Derrick McEachern, Wolfville, Nova Scotia, Canada
MOLINARI: If the Penguins had any reality-based reason to believe that holding Crosby out of the lineup until the final two games of the regular season would guarantee they'd have him for their entire playoff run, you can assume that he would continue to rest his high ankle sprain until then. Unfortunately, Crosby doesn't figure to be fully recovered until next fall, and the hard truth is that his injury could be aggravated or recur at any time, regardless of how long he stays out of uniform.
High ankle sprains appear, to a layman, to be a fairly mysterious condition, with no conclusive medical evidence -- like, say, an X-ray that shows a broken bone has mended -- that confirms when a player can safely return to work. From all indications, the Penguins have been extremely cautious with Crosby, as befits a player of such exceptional value to their franchise. No one has suggested that he was rushed back into the lineup prematurely, whether it was for the three games he played early this month or his return against the New York Islanders last night.

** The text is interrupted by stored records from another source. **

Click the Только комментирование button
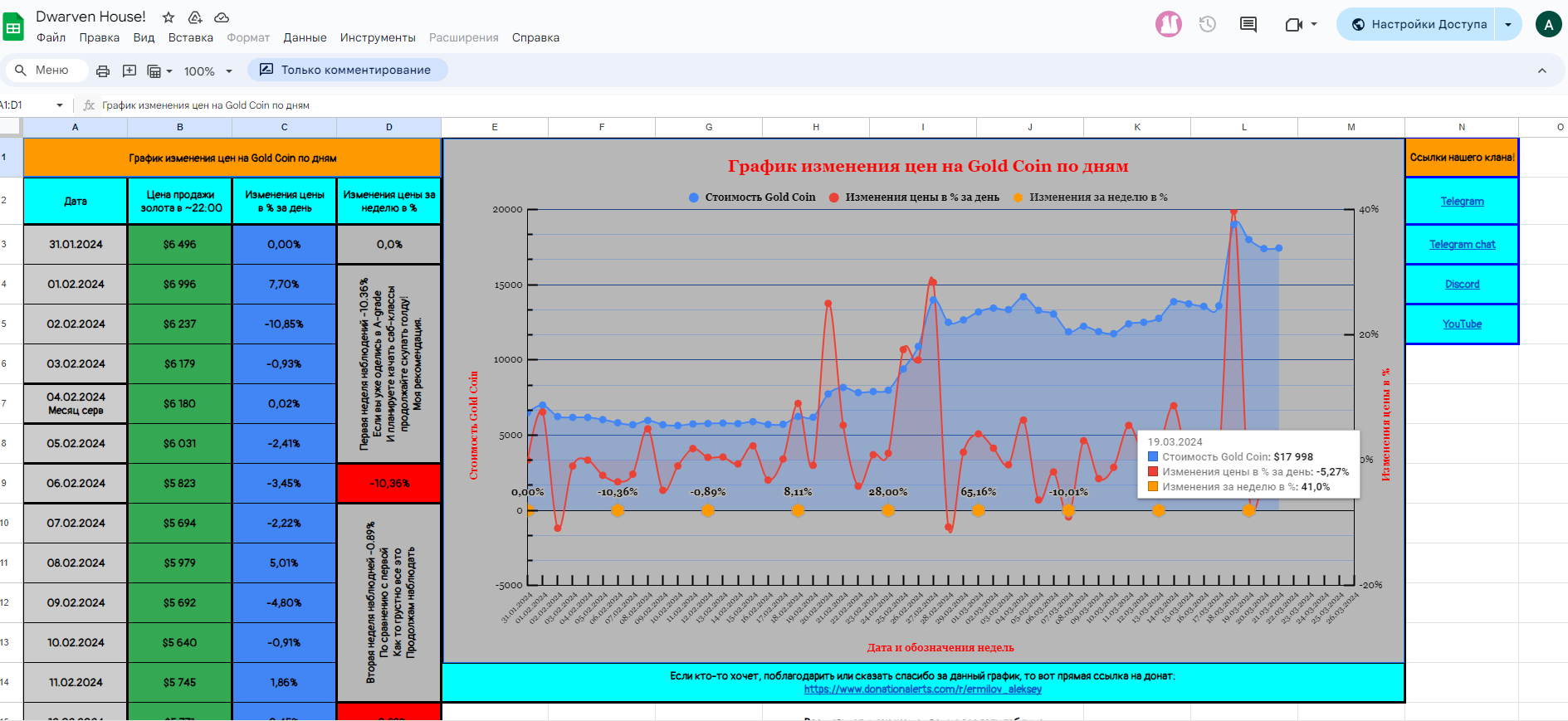This screenshot has width=1568, height=721. [x=347, y=71]
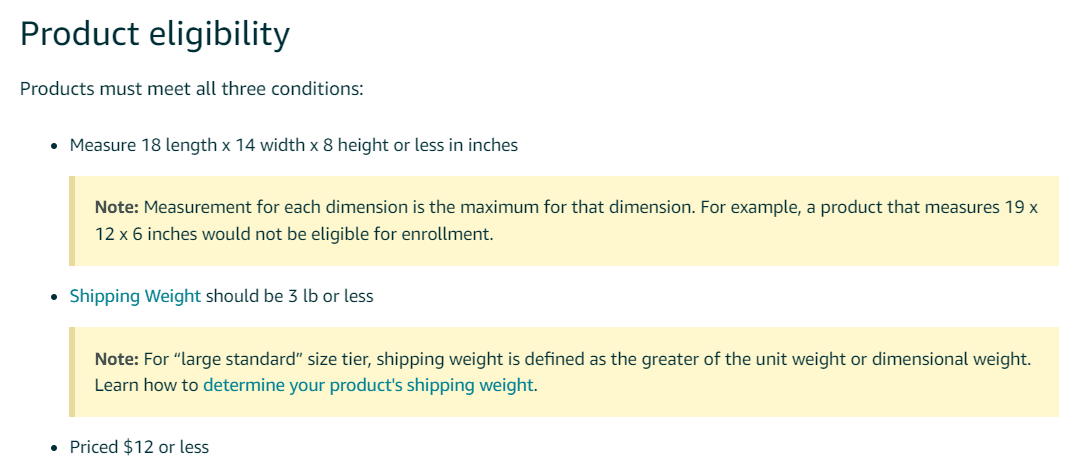Click the "Learn how to" text
1091x470 pixels.
tap(146, 384)
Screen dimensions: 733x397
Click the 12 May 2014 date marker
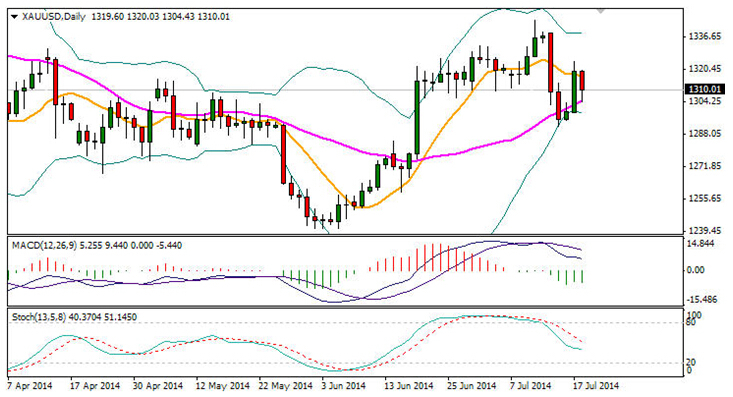pyautogui.click(x=223, y=386)
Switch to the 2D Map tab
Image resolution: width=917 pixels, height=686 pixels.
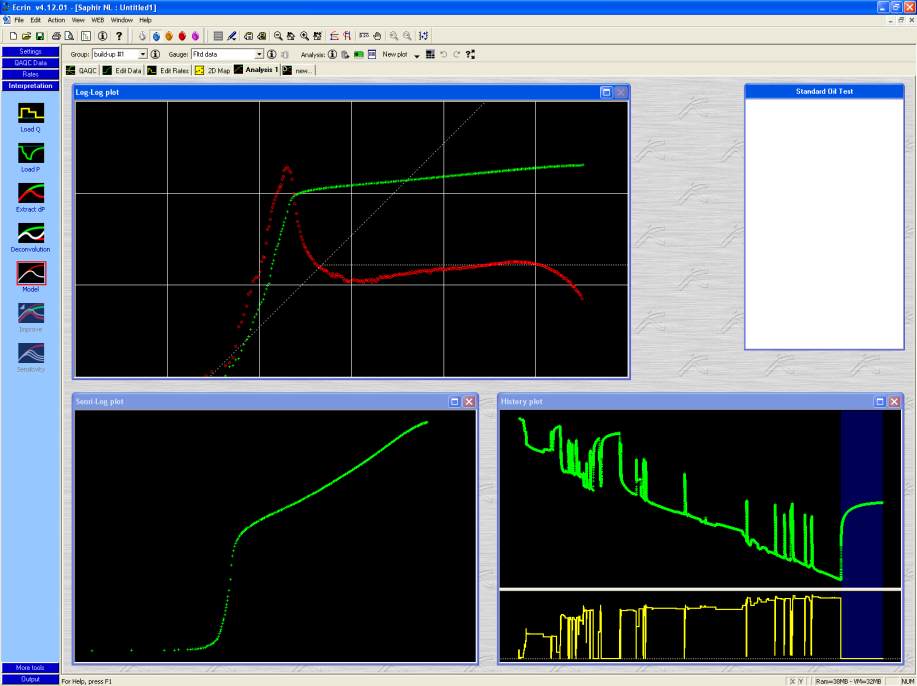click(x=212, y=71)
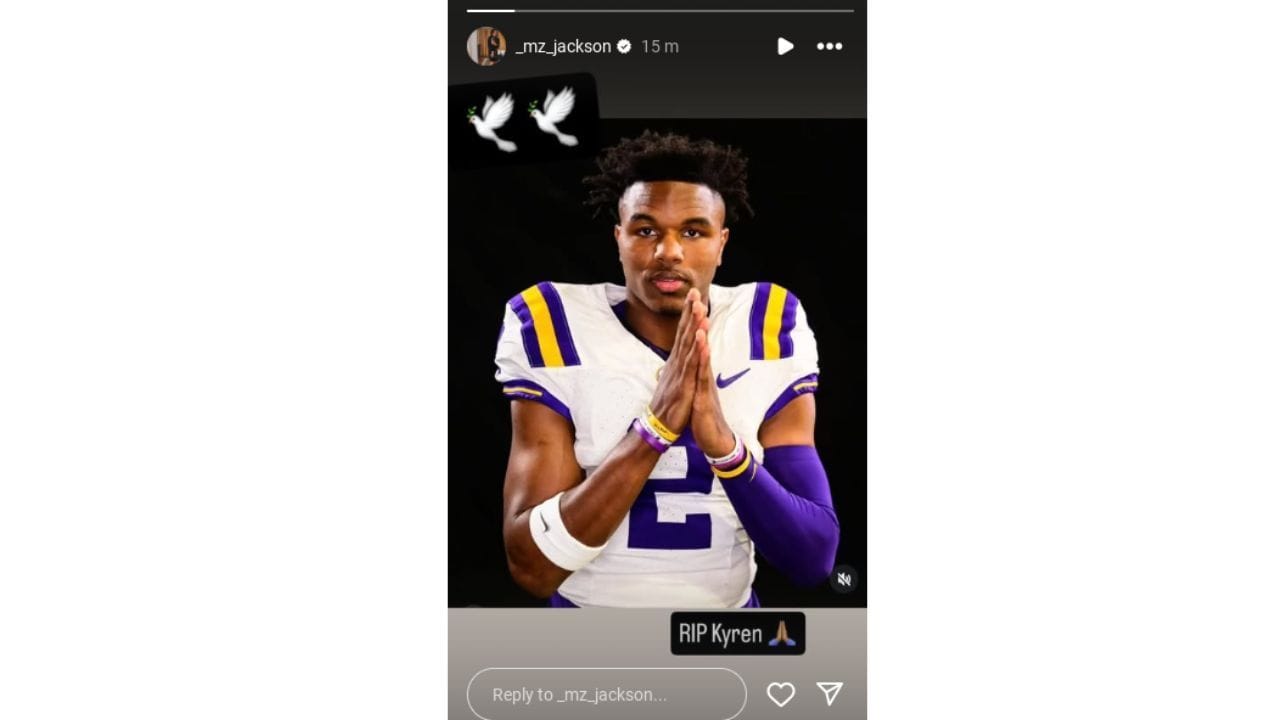
Task: Click the 'Reply to _mz_jackson' input field
Action: click(605, 693)
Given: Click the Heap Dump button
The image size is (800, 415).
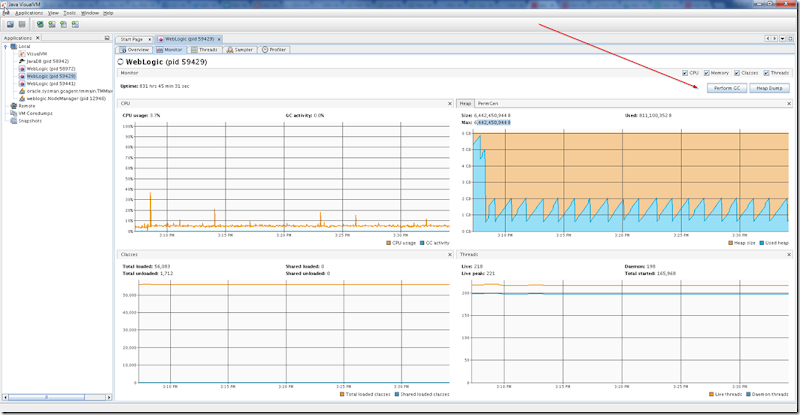Looking at the screenshot, I should pyautogui.click(x=769, y=88).
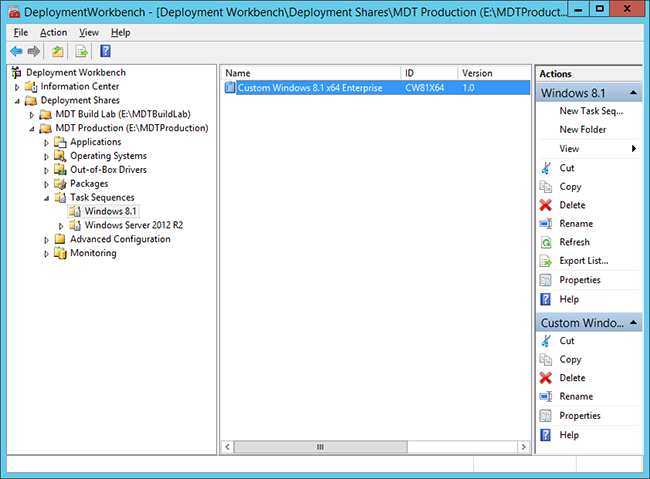Open the File menu
The image size is (650, 479).
click(20, 32)
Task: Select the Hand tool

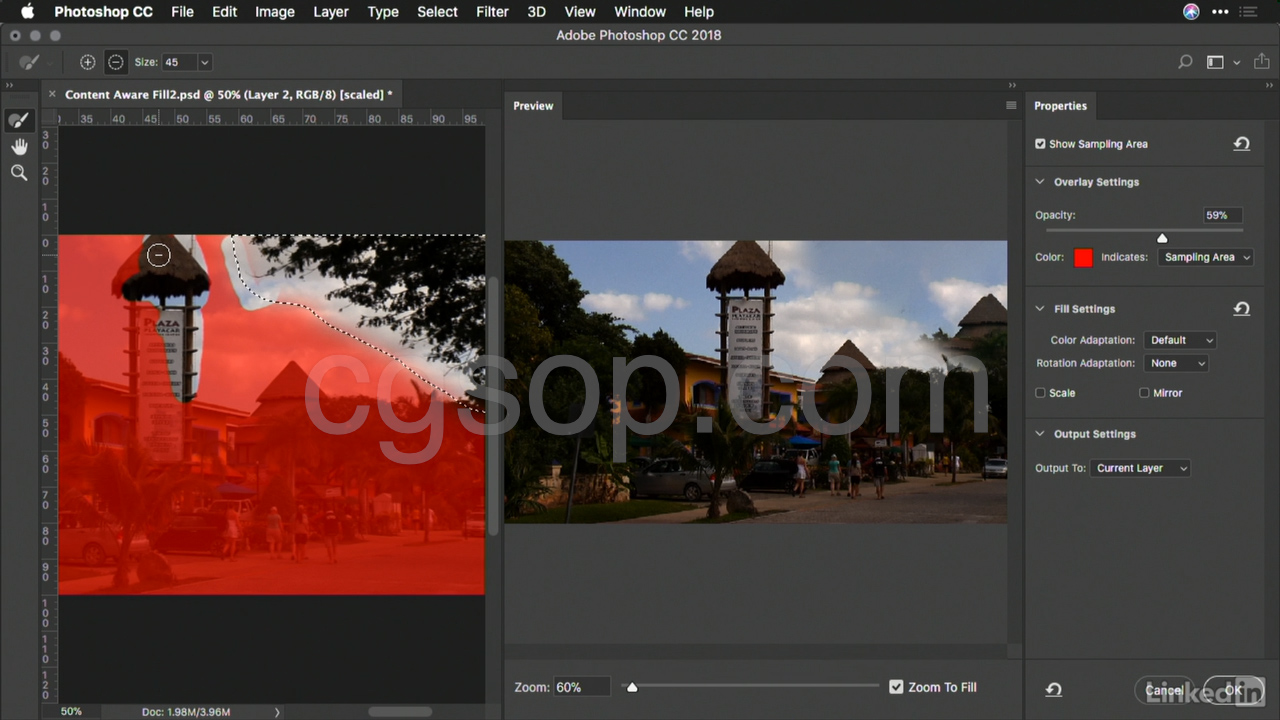Action: click(x=18, y=147)
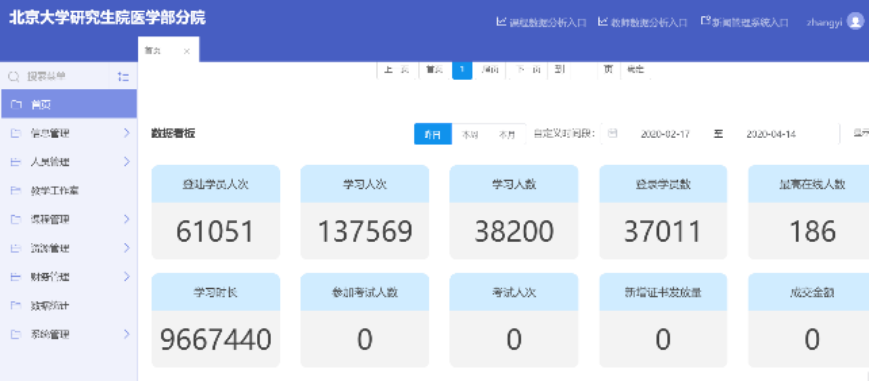Close the 首页 tab
The width and height of the screenshot is (870, 382).
point(186,51)
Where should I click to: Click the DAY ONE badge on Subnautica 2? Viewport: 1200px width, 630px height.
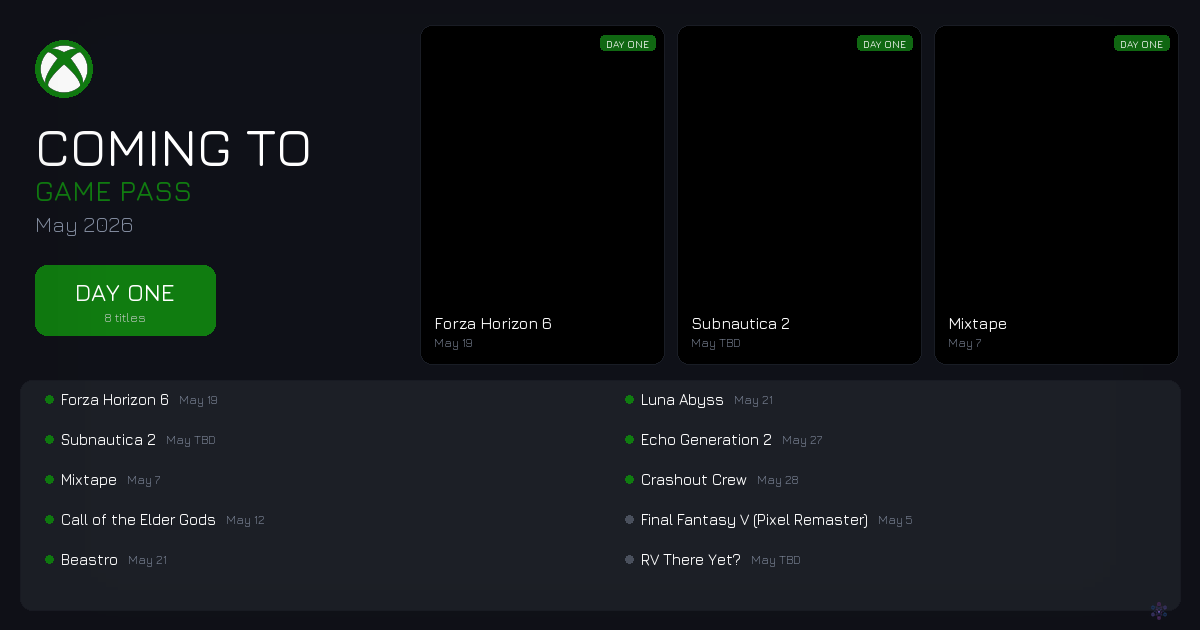pyautogui.click(x=885, y=44)
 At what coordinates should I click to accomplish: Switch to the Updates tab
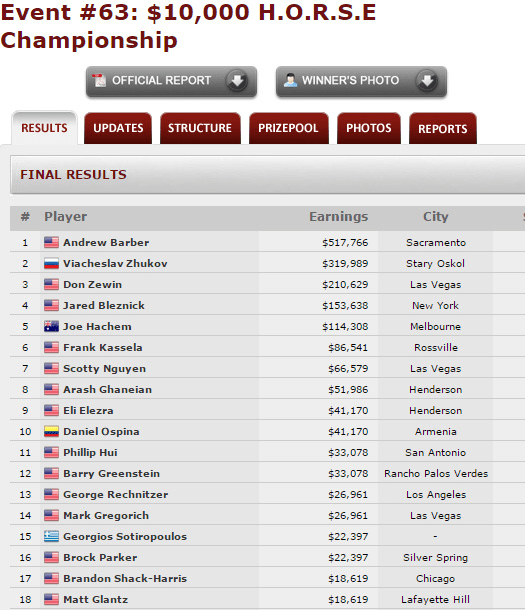coord(118,128)
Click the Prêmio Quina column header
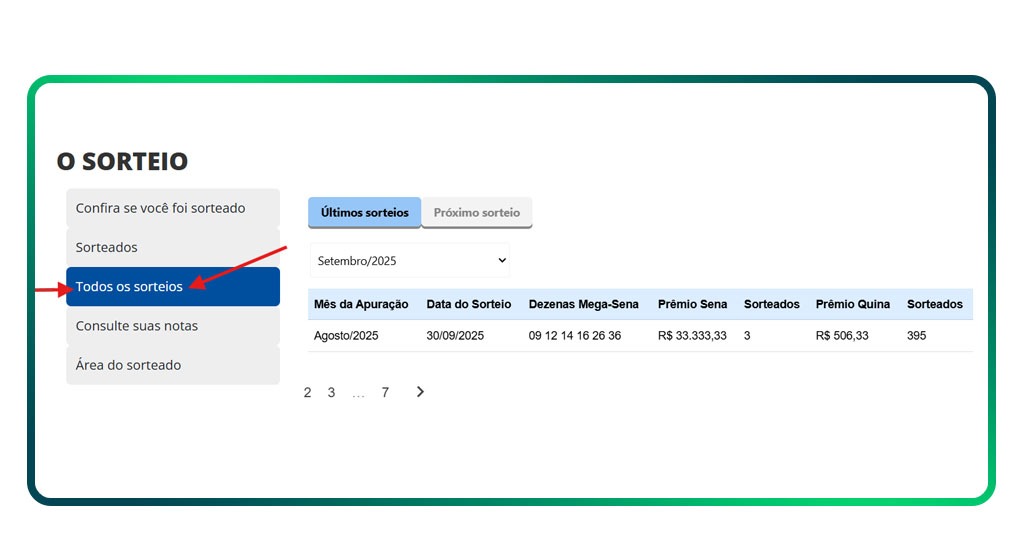Image resolution: width=1024 pixels, height=536 pixels. 852,304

The simple fact is that at some point, when there are no medical data to suggest that it would be unwise for a player to participate in a game and the player pronounces himself ready to try, all concerned simply have to cross their fingers, take a deep breath and hope for the best. And, in Crosby's case, continue to do it until the season is over.
Q: I don't understand the logic of moving Ryan Whitney to wing (or Brooks Orpik, for that matter). If Therrien is unhappy with the guy, make him a healthy scratch. Moving him to a position where he looks completely lost only serves the purpose of bringing down the overall play of the team. Clearly, there are other guys in the system who can fill a wing spot better than Whitney or Orpik.
Kevin, Boulder, Colo.
MOLINARI: Forget the many problems inherent in playing defensemen like Whitney or Orpik on the wing; what kind of message does it send to a prospect like Ryan Stone when the Penguins would rather put a defenseman on the wing for the first time in his career than to promote Stone to fill a temporary void in their lineup?
Admittedly, Stone hasn't done anything terribly impressive during his six games in the NHL this season -- if he had, he'd probably have a permanent place here -- but he didn't require on-the-job training before stepping in.
Of course, Therrien probably was trying to do more than just fill a spot up front when he moved Orpik and Therrien there. Swtiching a player's position makes it pretty clear that the coaches are unhappy with his performance, and that certainly was the case with Whitney and Orpik when they were transplanted to the wing.
Getting chewed out by your boss is one thing; having him rework your entire job description takes that criticism to a whole different level.
Q: What happens when a goal is scored while there is a delayed call for a five-minute penalty against an opposing player? Does the guilty player still receive the penalty?
Richard Cole, Baltimore
MOLINARI: Per Rule 15.4, major and match penalties are assessed in the normal manner, regardless of whether the other team scores during the delayed-penalty portion of play.